[Extracted data entries]
****************
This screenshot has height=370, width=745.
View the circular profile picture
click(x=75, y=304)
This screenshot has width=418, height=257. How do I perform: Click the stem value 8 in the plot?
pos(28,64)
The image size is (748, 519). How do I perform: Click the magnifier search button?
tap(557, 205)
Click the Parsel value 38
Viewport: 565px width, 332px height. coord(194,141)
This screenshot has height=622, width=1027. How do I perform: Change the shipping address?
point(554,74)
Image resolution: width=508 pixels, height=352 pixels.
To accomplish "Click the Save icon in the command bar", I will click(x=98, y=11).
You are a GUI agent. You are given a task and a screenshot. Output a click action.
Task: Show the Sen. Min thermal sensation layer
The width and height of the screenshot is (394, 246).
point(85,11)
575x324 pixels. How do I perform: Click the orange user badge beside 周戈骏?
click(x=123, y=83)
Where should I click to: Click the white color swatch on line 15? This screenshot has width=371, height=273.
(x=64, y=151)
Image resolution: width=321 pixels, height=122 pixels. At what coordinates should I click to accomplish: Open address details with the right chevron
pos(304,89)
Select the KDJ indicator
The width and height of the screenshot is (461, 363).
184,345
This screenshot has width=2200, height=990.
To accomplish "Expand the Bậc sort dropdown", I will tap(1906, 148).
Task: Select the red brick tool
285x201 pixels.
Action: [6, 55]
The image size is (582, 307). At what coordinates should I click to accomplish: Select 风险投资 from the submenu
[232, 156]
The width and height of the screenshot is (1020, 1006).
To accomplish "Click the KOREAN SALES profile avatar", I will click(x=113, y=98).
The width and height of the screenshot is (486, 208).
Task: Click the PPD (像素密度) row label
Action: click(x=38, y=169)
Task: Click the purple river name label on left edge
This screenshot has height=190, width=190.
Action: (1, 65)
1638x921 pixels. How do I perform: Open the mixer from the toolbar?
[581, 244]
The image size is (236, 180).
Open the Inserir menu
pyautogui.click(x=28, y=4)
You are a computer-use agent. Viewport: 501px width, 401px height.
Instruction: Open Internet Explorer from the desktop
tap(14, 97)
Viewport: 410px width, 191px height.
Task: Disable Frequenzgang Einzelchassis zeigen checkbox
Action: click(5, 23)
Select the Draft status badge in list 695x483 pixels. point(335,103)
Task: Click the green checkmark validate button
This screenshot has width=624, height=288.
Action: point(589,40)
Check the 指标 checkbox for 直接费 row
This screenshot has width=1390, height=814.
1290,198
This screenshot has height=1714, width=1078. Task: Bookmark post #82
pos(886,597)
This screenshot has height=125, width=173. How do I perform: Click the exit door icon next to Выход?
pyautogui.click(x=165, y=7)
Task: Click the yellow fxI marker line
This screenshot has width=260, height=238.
****************
Edit the listing above by changing each "How do I perform:" to "How can I do this:". Leave all other text as it is.

This screenshot has height=370, width=745.
View the circular profile picture
click(x=75, y=304)
This screenshot has width=418, height=257. How can I do this: Click the stem value 8 in the plot?
pos(28,64)
The image size is (748, 519). How can I do this: Click the magnifier search button?
tap(557, 205)
Click the Parsel value 38
Viewport: 565px width, 332px height. coord(194,141)
This screenshot has height=622, width=1027. How can I do this: Change the shipping address?
point(554,74)
Image resolution: width=508 pixels, height=352 pixels.
To accomplish "Click the Save icon in the command bar", I will click(x=98, y=11).
You are a GUI agent. You are given a task and a screenshot. Output a click action.
Task: Show the Sen. Min thermal sensation layer
The width and height of the screenshot is (394, 246).
point(85,11)
575x324 pixels. How can I do this: Click the orange user badge beside 周戈骏?
click(x=123, y=83)
Where should I click to: Click the white color swatch on line 15? This screenshot has width=371, height=273.
(x=64, y=151)
Image resolution: width=321 pixels, height=122 pixels. At what coordinates should I click to accomplish: Open address details with the right chevron
pos(304,89)
Select the KDJ indicator
The width and height of the screenshot is (461, 363).
184,345
This screenshot has width=2200, height=990.
To accomplish "Expand the Bậc sort dropdown", I will tap(1906, 148).
Task: Select the red brick tool
285x201 pixels.
Action: [6, 55]
The image size is (582, 307). At what coordinates should I click to accomplish: Select 风险投资 from the submenu
[232, 156]
The width and height of the screenshot is (1020, 1006).
To accomplish "Click the KOREAN SALES profile avatar", I will click(x=113, y=98).
The width and height of the screenshot is (486, 208).
Task: Click the PPD (像素密度) row label
Action: click(x=38, y=169)
Task: Click the purple river name label on left edge
This screenshot has height=190, width=190.
Action: (1, 65)
1638x921 pixels. How can I do this: Open the mixer from the toolbar?
[581, 244]
The image size is (236, 180).
Open the Inserir menu
pyautogui.click(x=28, y=4)
You are a computer-use agent. Viewport: 501px width, 401px height.
Instruction: Open Internet Explorer from the desktop
tap(14, 97)
Viewport: 410px width, 191px height.
Task: Disable Frequenzgang Einzelchassis zeigen checkbox
Action: click(5, 23)
Select the Draft status badge in list 695x483 pixels. point(335,103)
Task: Click the green checkmark validate button
This screenshot has width=624, height=288.
Action: point(589,40)
Check the 指标 checkbox for 直接费 row
This screenshot has width=1390, height=814.
1290,198
This screenshot has height=1714, width=1078. Task: Bookmark post #82
pos(886,597)
This screenshot has height=125, width=173. How can I do this: Click the exit door icon next to Выход?
pyautogui.click(x=165, y=7)
Task: Click the yellow fxI marker line
This screenshot has width=260, height=238.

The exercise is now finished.